In those years she walked peacefully, she maintained a calm heart. Whenever I think about my grandmother’s life, I can’t help but feel that this is the cultivation of the old days. In the most common words, she has “seen the world”.

In 1994, it was worth writing about the last and only gathering of my grandmother’s family, as the thaw in cross-strait relations finally brought her elder sister, whom she had not seen for decades, back to her hometown and allowed everyone to meet. So decades of unsolved mysteries, such as the death of their father and the separation from their brother, were solved. The elder sister told everyone that their father was treated as a martyr by the Kuomintang government and was posthumously awarded the rank of lieutenant general, with an annual pension. So she went on to live a good life. The family reunion was such a peaceful and joyful scene, but I often wondered what kind of heartache was in each of their hearts. Because originally, they all had the opportunity to live their lives again, free from so much suffering. Alas, recalling the scene again, what the onlookers could feel was the huge gap between the rich and the poor.
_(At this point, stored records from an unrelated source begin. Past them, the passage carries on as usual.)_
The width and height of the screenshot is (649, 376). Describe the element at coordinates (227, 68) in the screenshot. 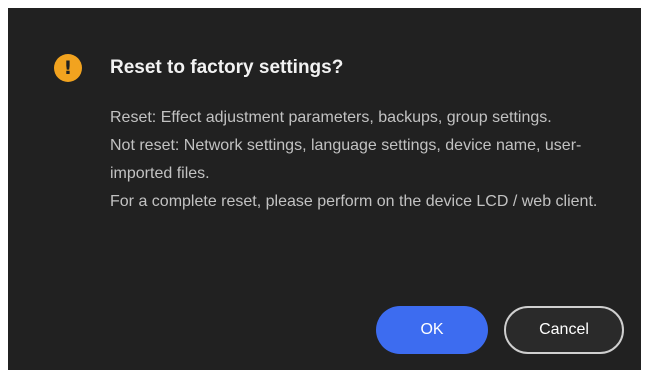

I see `dialog-title: Reset to factory settings?` at that location.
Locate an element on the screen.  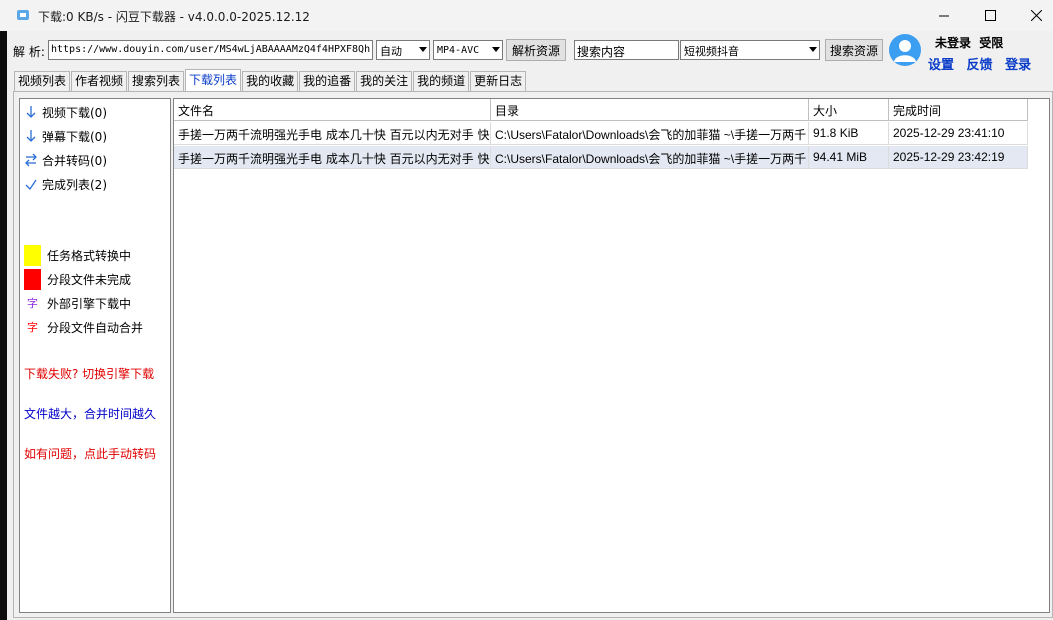
column-header-filename: 文件名 is located at coordinates (332, 110).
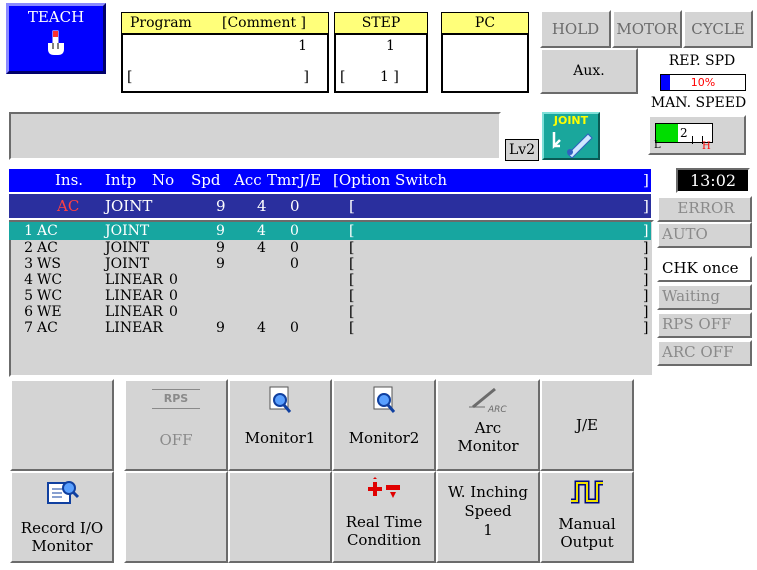  What do you see at coordinates (28, 248) in the screenshot?
I see `row-num: 2` at bounding box center [28, 248].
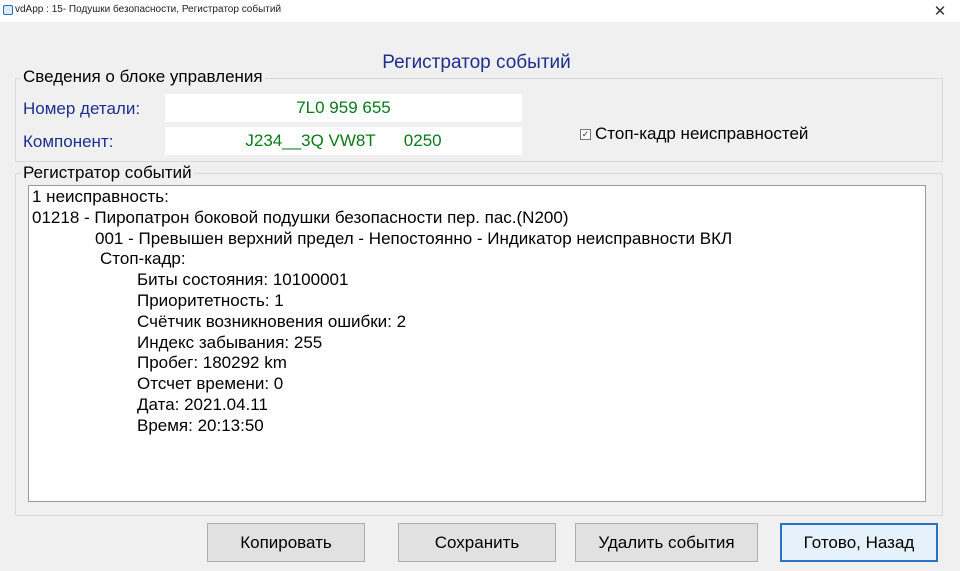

In 2009, my grandmother’s eldest sister in Taiwan passed away after a long life, and she was the one who suffered the least and enjoyed the most in her generation. Her death also signifies that there is nothing more for us to worry about on the other side of the Strait. Her children were scattered all over the world, some emigrated to Europe, others to the United States. No one ever returned to the small village in northern Jiangsu, the hometown of their mother’s mother, the place where their mother grew up as a young girl, the place where their mother’s father is buried.

People say that death is like a lamp going out, but usually we do not think seriously about when and where the lamp in our ancestors’ hearts was lit up to shine on this still and suspended world. The immensity of fate makes people humble. But I, in the New Year of 2010, just for the sake of the vertical row of crisp brush letters I received, listening to the sound of firecrackers outside, I suddenly saw the cold moon in the sky suddenly unfold, foreshadowing me to write about the family that once lived in this land for a thousand years.